Physics is about matter
Perspectives
for 14-16
I’m seven and a half. We’ve just watched Jurassic Park for the first time — the scary cushion alternately clutched to my chest and shielding me from the velociraptors. I am far too excited to go to bed. “But how big is that?” I demand to understand.
My Dad’s face screws up. His eyes dart around, and his gaze suddenly settles on the window of our third-floor flat. He springs up with a hint of a smile and rushes to the balcony. “Come here!” he calls out. I gingerly approach. There could be a velociraptor out there for all I know.
Opening the door, letting in the fresh evening air, he raises a hand up to his head height with his arm held out over the edge of the balcony. “Up to here. I reckon that T. rex would reach from the ground up to here.”
I stand well back and shudder. With my seven-year old imagination, it’s all a bit too real. I shuffle back indoors and rest my hands on the table. Its solidity feels reassuring. I squeeze the hard surface and get struck by a new question.
“Hey Dad, what’s the table made of? I mean the wood, deep inside?”
He’s a little surprised. But only a little. He grabs some paper and a pencil, tells me about atoms, draws a sketch. I nod (wisely, I like to think).

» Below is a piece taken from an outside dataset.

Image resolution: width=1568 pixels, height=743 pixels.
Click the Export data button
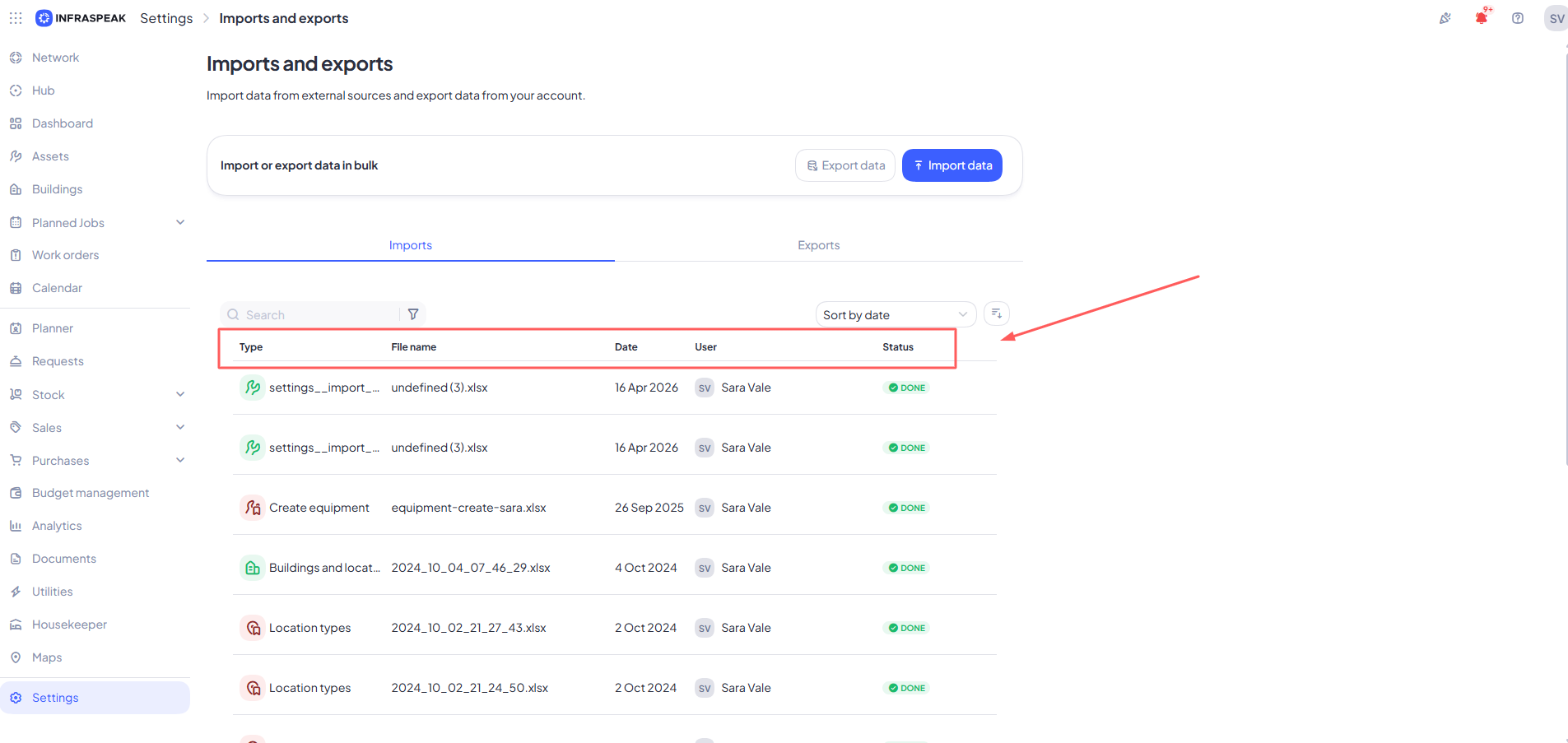pyautogui.click(x=845, y=165)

“And what are atoms made of?” He raises an eyebrow. “Well, inside the nucleus there’s… umm… Protons and neutrons!” He adds to his sketch. “And electrons… well, I think they’re just made of electrons?”
Without missing a beat, my next question, “What are protons and neutrons made of?”
Dad pauses.
This is unusual. My eyes widen, I wait intently.
“I think… they’re made of even smaller particles called quarks. But there are different types and I don’t know much about them.” He frowns, the quarks are added to his sketch.
I gaze in wonder at the little circles with ‘q’ scribbled on them.
This is the first time Dad, a scientist — a palaeontologist, not a physicist — isn’t able to answer one of my questions. In the space of a couple of seconds, everything feels different. The nature of my reality has subtly shifted.
And I cannot wait to find out more about quarks.